A training data set comprising 140 random sections out of 157 available (89 percent) was initially chosen for the learning stage. The NN of figure 6 produced excellent results, as illustrated in figure 7, which shows the training targets (measured IRI values) in the abscissa and the network outputs (computed IRI values) in the ordinate. The correlation coefficient for the learning stage was very high with R2=0.992. The root-mean square error was RMS=0.017.

After the training stage, the remaining 17 sections were used to validate the model. Predictions were also good, despite a higher dispersion than in the learning stage (figure 8).

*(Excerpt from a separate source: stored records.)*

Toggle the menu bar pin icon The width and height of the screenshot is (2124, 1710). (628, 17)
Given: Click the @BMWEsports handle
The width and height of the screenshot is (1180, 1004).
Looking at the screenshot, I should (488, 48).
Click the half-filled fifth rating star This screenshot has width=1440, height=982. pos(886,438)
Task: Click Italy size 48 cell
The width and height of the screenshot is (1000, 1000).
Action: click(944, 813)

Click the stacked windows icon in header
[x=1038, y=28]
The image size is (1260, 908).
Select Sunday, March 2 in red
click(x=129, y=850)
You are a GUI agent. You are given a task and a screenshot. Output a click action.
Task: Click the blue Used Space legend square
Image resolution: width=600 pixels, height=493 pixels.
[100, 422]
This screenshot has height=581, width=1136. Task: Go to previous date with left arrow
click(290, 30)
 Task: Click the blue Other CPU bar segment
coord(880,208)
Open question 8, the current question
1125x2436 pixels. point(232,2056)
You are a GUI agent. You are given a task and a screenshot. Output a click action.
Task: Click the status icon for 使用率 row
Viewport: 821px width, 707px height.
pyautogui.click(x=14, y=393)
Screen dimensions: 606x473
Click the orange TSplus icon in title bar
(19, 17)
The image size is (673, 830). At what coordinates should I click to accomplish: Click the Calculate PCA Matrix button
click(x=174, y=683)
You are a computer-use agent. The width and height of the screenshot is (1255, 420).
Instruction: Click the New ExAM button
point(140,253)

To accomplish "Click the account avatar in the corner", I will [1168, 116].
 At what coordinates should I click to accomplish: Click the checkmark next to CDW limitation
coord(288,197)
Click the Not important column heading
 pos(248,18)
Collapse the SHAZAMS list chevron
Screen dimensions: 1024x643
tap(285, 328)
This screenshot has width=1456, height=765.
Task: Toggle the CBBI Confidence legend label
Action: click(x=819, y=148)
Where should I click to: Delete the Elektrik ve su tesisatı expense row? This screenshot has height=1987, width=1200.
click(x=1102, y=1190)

The correlation coefficient for the validation stage was R2=0.80 with a standard deviation of IRI values equal to 0.28. The lower correlation of the validation stage may be attributed to the relatively small number of sections available or to an overfitting during the learning stage.

Graph. Learning stage. Scatterplot graph illustrates a positive and increasing trend with network outputs on the vertical axis and training targets on the horizontal axis.  The graph shows a very tight clustering of the data observations, illustrating a good fit of the model to the observed phenomenon.

Figure 7. Learning stage.

Graph. Validation Stage. Scatterplot graph illustrates an overall positive and increasing trend with network outputs on the vertical axis and training targets on the horizontal axis.  However, the graph does not show extremely tight clustering of the data points, with some variation in the upward trend.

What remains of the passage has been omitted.